[TEN-HOUR INTERMITTENT FASTING PLUS MEDITERRANEAN DIET VERSUS MEDITERRANEAN DIET ALONE FOR TREATMENT OF NONALCOHOLIC FATTY LIVER DISEASE (NAFLD)].

Autor: Milgrom Y; Liver Institute, Hadassah-Hebrew University Medical Center, Jerusalem, Israel., Massarwa M; Liver Institute, Hadassah-Hebrew University Medical Center, Jerusalem, Israel., Hazou W; Liver Institute, Hadassah-Hebrew University Medical Center, Jerusalem, Israel., Shafrir A; Liver Institute, Hadassah-Hebrew University Medical Center, Jerusalem, Israel., Mishraki E; Liver Institute, Hadassah-Hebrew University Medical Center, Jerusalem, Israel., Sanduka S; Liver Institute, Hadassah-Hebrew University Medical Center, Jerusalem, Israel., Safadi R; Liver Institute, Hadassah-Hebrew University Medical Center, Jerusalem, Israel., Benson A; Liver Institute, Hadassah-Hebrew University Medical Center, Jerusalem, Israel.
Jazyk: hebrejština
Zdroj: Harefuah [Harefuah] 2024 Feb; Vol. 163 (2), pp. 93-96.
Abstrakt: Introduction: Nonalcoholic Fatty Liver Disease (NAFLD) has become the leading cause of liver morbidity. The Mediterranean diet can improve NAFLD and may be offered as treatment. Intermittent fasting has been shown to improve aspects of the metabolic syndrome, but its effect on NAFLD is inconclusive.
Objectives: A randomized - controlled study assessed the outcomes of the effect of the Mediterranean diet alone versus the Mediterranean diet in combination with intermittent fasting for 16 weeks in patients with NAFLD (1:2 ratio) and subsequent long term follow-up. Outcomes parameters included the response to treatment as measured by body mass index (height and weight), waist-hip ratio, and levels of steatosis and fibrosis as measured by transient elastography. In addition, satisfaction and compliance were assessed via questionnaires (ten-point Likert scale).
Results: Sixteen out of 40 recruited patients completed the study (69% men, mean age 45.8 ± 12.1 years, mean baseline BMI 33 ± 4.5), of which nine patients were included in the arm of diet in combination with intermittent fasting. The two groups were similar at baseline with regard to age, gender, height, weight, BMI, waist to hip ratio, and levels of steatosis and fibrosis. At the study end, a significant decrease was observed (p-value = 0.01) in the degree of steatosis from 316.4 ± 50.4 to 279 ± 35.7 DB/m.
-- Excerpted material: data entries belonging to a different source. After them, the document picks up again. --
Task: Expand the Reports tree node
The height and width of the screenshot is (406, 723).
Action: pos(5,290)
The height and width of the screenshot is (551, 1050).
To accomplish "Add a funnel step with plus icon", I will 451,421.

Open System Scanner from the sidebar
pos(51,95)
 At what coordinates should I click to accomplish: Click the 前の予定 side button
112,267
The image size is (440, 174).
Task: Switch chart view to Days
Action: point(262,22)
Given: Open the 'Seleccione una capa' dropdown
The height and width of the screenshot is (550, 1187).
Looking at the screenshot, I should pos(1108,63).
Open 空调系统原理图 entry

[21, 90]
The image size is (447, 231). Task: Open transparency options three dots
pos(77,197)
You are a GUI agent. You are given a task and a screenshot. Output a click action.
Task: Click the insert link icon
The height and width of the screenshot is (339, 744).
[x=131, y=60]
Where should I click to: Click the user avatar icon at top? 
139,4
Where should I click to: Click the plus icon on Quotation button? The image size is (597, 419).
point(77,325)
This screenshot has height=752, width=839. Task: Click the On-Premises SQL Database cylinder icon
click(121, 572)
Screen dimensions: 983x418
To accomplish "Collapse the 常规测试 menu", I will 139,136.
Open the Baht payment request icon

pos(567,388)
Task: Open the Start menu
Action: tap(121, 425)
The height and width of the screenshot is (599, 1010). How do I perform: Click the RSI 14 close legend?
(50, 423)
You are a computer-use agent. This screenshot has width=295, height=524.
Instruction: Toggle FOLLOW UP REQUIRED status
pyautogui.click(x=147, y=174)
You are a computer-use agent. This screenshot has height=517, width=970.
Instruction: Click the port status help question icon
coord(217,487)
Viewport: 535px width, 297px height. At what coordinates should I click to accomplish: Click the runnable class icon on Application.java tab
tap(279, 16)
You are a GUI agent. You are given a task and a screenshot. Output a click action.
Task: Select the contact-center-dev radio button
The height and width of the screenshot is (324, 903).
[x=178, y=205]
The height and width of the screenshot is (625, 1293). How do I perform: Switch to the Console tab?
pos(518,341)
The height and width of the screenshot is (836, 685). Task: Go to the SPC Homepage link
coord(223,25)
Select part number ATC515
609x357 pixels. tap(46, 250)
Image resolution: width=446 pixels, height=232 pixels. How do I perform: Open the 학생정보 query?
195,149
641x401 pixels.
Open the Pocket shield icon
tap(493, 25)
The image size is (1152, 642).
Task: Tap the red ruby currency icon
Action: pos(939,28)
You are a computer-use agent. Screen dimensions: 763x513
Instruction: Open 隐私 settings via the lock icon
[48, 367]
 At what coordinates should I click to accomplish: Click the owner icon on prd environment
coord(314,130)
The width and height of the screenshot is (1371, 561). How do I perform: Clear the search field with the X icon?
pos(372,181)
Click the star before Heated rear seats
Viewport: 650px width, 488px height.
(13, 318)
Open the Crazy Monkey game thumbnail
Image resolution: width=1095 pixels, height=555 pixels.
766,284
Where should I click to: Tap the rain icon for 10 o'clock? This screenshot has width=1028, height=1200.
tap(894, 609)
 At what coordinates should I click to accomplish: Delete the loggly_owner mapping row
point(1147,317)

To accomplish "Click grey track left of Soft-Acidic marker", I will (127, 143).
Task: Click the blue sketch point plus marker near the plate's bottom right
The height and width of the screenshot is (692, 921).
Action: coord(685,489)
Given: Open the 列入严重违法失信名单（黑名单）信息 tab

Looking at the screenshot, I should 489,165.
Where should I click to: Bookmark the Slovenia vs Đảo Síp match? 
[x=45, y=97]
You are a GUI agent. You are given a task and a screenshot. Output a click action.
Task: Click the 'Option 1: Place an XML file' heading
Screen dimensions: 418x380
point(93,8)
The improvement in steatosis was significant (p-value = 0.01) in the intermittent fasting group (an improvement of 13.8 ± 20.9%) as compared to the group without intermittent fasting (4.2 ± 20.9%, no statistical significance). The other physical outcome measures did not show a statistically significant change between values at the beginning of the study and study end (16 weeks). Participant questionnaires were completed at a mean follow-up of 1.6 ± 0.2 years and showed a high level (8.3 ± 1.69) of compliance at the beginning of the study in both groups. In addition, both study groups expressed a similar degree of difficulty in adhering to the assigned diet. By study end, participant adherence was significantly higher (p-value = 0.04) among the Mediterranean diet group alone (7 ± 2) as compared to the group in combination with intermittent fasting (4.9 ± 2). Furthermore, those in the Mediterranean diet alone group were more willing (9.7 ± 0.8) to continue the dietary treatment after completing the study as compared to the intermittent fasting group (6.4 ± 0.7) (p-value = 0.03). Study participants in both groups reported that their dietary treatment was overall beneficial (7.9 ± 2.2).
Conclusions: This study, given the limitations of a small sample size, suggests that a Mediterranean diet in combination with intermittent fasting improves steatosis in NAFLD patients over the long term as compared to Mediterranean diet without time restricted eating.